◆ Work required
Transcribe the data verbatim, from the line containing "Click the submit(Callable or Runnable) line" through the line containing "Viewport: 1358px width, 1015px height.", with both of those lines included.

◆ Records for this exercise
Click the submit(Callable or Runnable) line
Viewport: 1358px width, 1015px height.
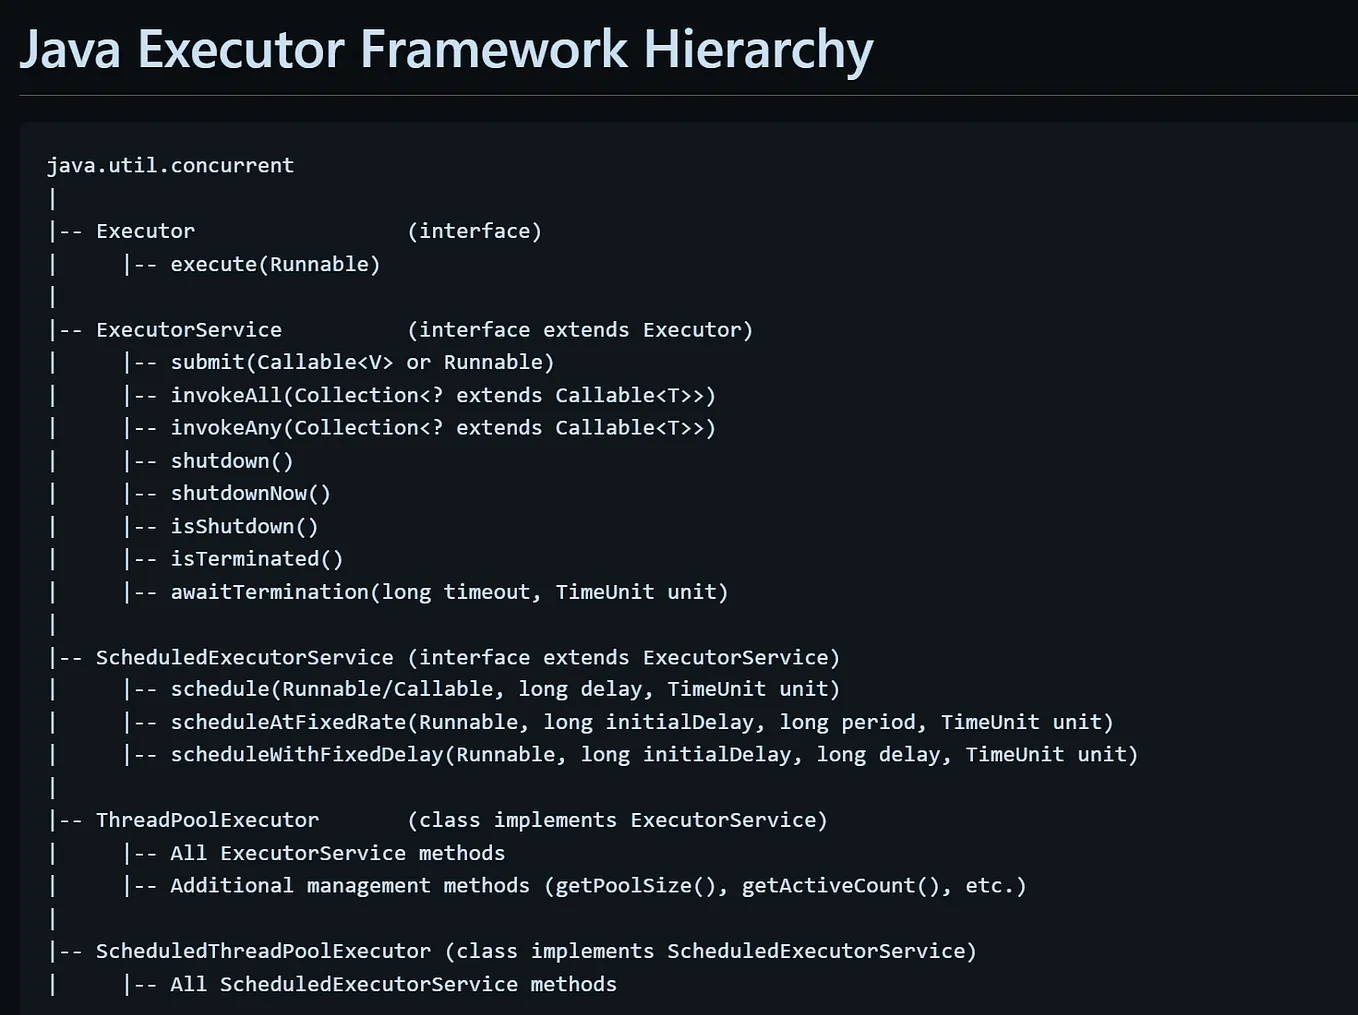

--

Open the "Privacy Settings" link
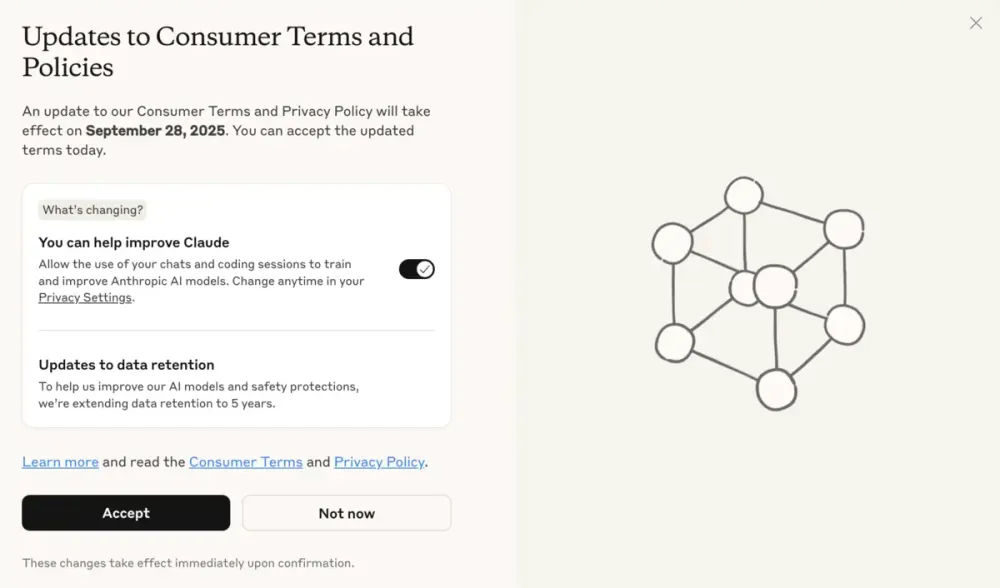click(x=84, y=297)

--

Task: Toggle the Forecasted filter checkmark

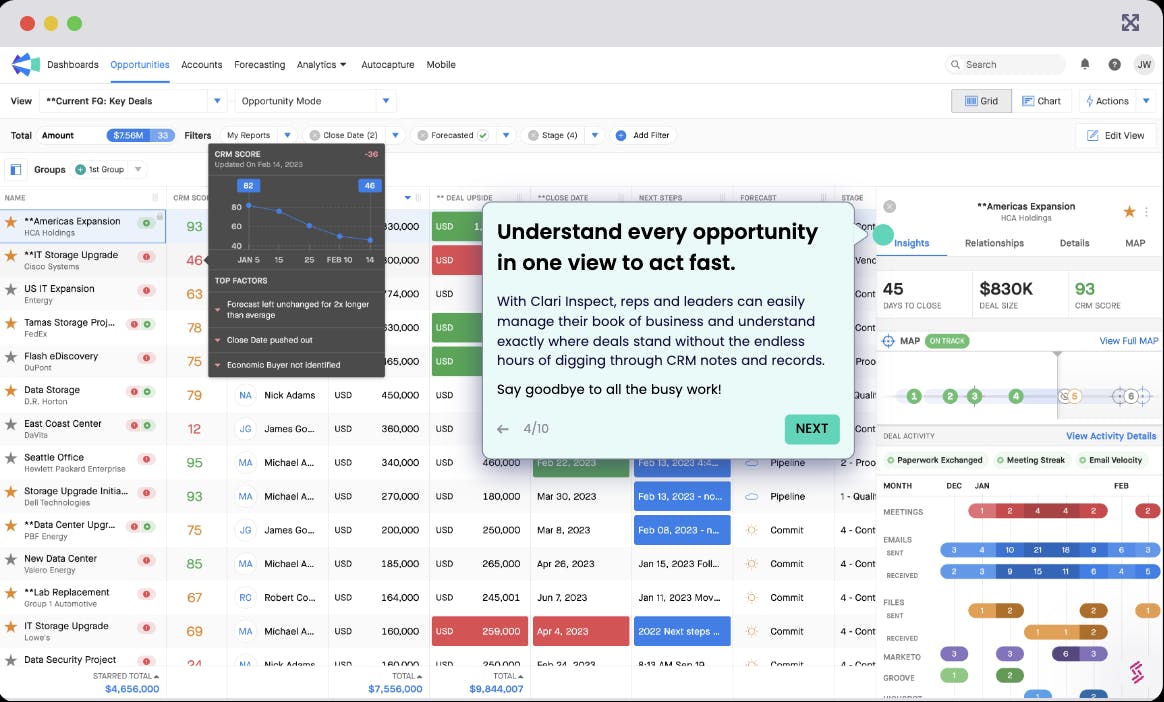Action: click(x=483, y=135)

◆ Result for this task
Click the submit(Callable or Runnable) line
Viewport: 1358px width, 1015px height.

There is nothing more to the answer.